Stored data
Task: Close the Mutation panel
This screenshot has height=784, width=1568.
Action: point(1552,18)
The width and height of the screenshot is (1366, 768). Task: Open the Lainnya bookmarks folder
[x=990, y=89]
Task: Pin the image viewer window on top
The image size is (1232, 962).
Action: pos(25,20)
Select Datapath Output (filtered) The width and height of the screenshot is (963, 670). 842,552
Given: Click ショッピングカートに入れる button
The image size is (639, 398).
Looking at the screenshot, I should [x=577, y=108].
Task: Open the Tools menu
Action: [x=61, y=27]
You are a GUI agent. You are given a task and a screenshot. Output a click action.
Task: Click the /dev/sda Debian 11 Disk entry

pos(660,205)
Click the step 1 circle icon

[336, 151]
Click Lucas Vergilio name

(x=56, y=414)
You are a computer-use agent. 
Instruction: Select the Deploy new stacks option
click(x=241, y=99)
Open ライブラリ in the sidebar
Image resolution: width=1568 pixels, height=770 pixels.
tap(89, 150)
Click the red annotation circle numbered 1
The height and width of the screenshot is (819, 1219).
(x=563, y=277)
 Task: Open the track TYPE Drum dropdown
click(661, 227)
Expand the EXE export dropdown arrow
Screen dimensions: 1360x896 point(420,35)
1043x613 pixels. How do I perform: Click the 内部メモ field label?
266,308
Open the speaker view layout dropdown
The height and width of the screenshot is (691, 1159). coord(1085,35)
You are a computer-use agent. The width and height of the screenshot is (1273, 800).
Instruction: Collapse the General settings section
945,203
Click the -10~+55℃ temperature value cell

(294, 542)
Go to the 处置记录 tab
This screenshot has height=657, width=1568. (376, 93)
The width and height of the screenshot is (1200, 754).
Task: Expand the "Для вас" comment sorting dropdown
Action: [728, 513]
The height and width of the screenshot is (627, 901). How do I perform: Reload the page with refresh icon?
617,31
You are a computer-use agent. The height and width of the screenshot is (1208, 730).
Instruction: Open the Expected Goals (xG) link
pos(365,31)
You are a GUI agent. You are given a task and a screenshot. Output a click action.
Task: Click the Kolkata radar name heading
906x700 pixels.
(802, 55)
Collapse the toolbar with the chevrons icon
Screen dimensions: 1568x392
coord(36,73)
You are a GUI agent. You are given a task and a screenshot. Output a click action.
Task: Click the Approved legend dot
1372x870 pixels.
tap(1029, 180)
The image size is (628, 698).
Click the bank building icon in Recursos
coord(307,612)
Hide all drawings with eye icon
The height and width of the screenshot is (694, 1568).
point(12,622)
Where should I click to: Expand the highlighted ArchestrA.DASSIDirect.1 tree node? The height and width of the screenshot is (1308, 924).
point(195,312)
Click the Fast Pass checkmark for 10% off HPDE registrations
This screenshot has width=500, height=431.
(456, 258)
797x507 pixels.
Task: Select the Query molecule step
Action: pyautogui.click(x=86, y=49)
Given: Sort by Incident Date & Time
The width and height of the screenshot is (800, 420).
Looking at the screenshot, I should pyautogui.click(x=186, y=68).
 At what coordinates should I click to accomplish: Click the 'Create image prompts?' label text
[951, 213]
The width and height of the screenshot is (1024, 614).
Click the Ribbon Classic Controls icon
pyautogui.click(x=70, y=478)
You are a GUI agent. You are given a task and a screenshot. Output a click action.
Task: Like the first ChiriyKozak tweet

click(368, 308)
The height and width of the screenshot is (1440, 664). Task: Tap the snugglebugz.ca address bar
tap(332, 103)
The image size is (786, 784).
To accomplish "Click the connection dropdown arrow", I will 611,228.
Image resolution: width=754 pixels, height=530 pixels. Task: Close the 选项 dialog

**Aim of the exercise:** Select the lines from the entries that include the word "computer".

**Reply to the task:**
You are a computer-use agent. 
You are a computer-use agent. The width and height of the screenshot is (1273, 800).
You are a computer-use agent. The height and width of the screenshot is (1208, 730).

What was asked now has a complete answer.